- **EXERCISE OBJECTIVE**:
An exact copy of the entries is required, with every image omitted.

[Start of Attachment]

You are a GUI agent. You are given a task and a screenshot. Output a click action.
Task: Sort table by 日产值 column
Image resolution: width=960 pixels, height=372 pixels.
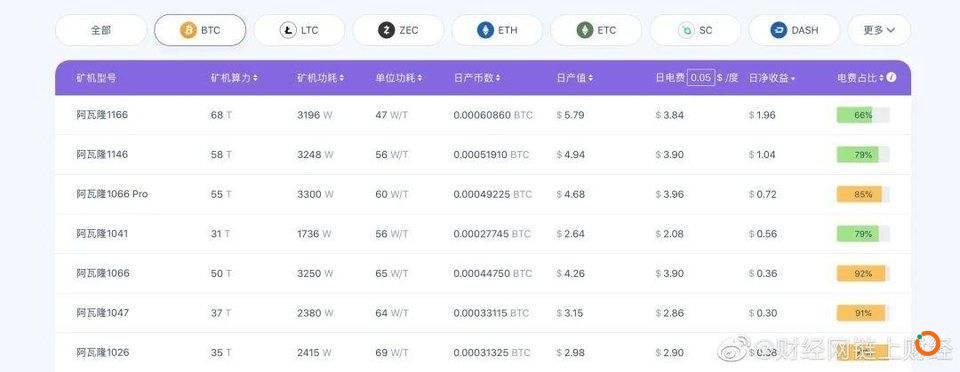[574, 78]
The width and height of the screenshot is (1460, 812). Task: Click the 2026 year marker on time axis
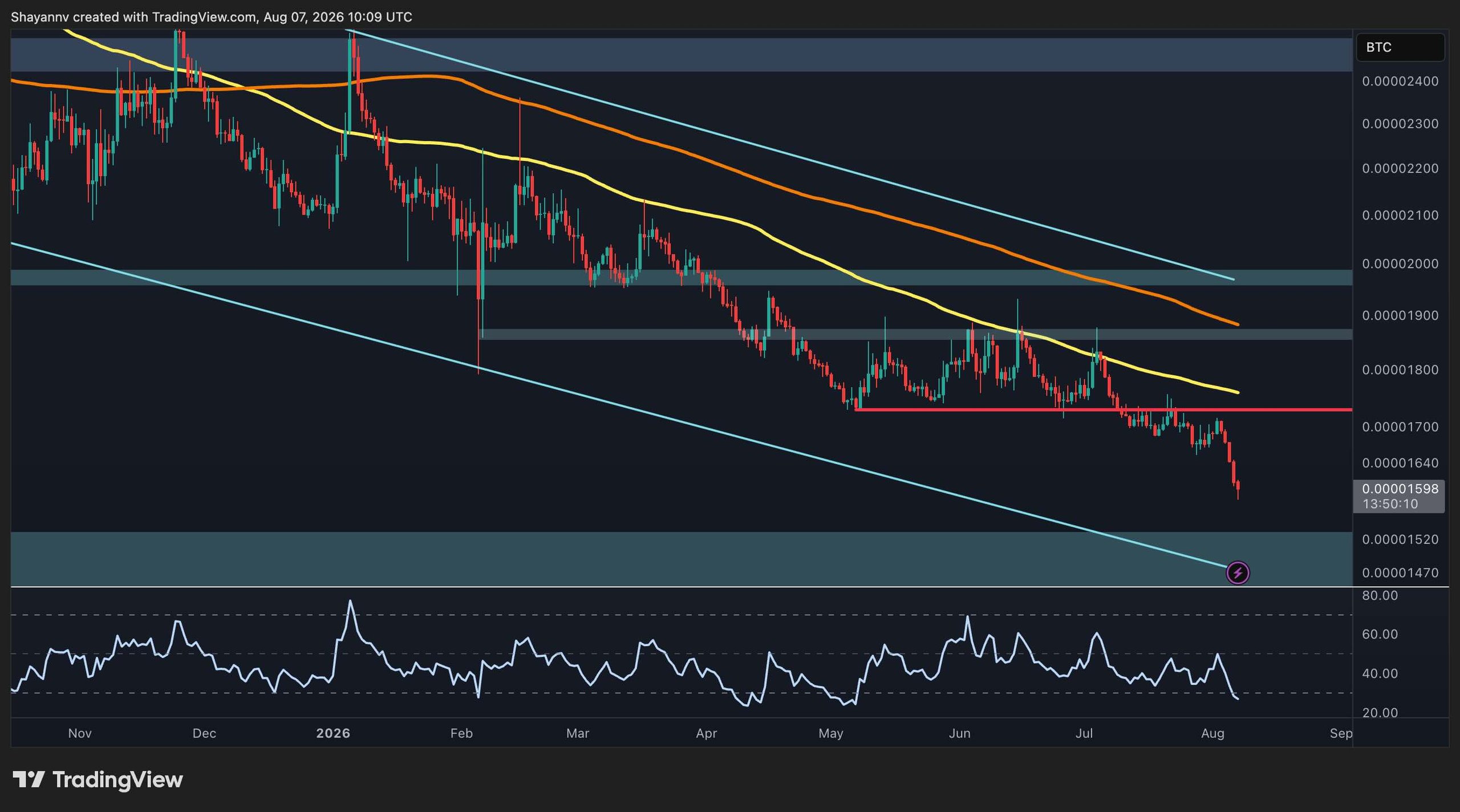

[End of Attachment]

- **RESPONSE AREA**:
You are a GUI agent. You are given a task and a screenshot. Output a click action.
Task: Sort table by 日产值 column
Image resolution: width=960 pixels, height=372 pixels.
[574, 78]
The width and height of the screenshot is (1460, 812). Task: Click the 2026 year marker on time axis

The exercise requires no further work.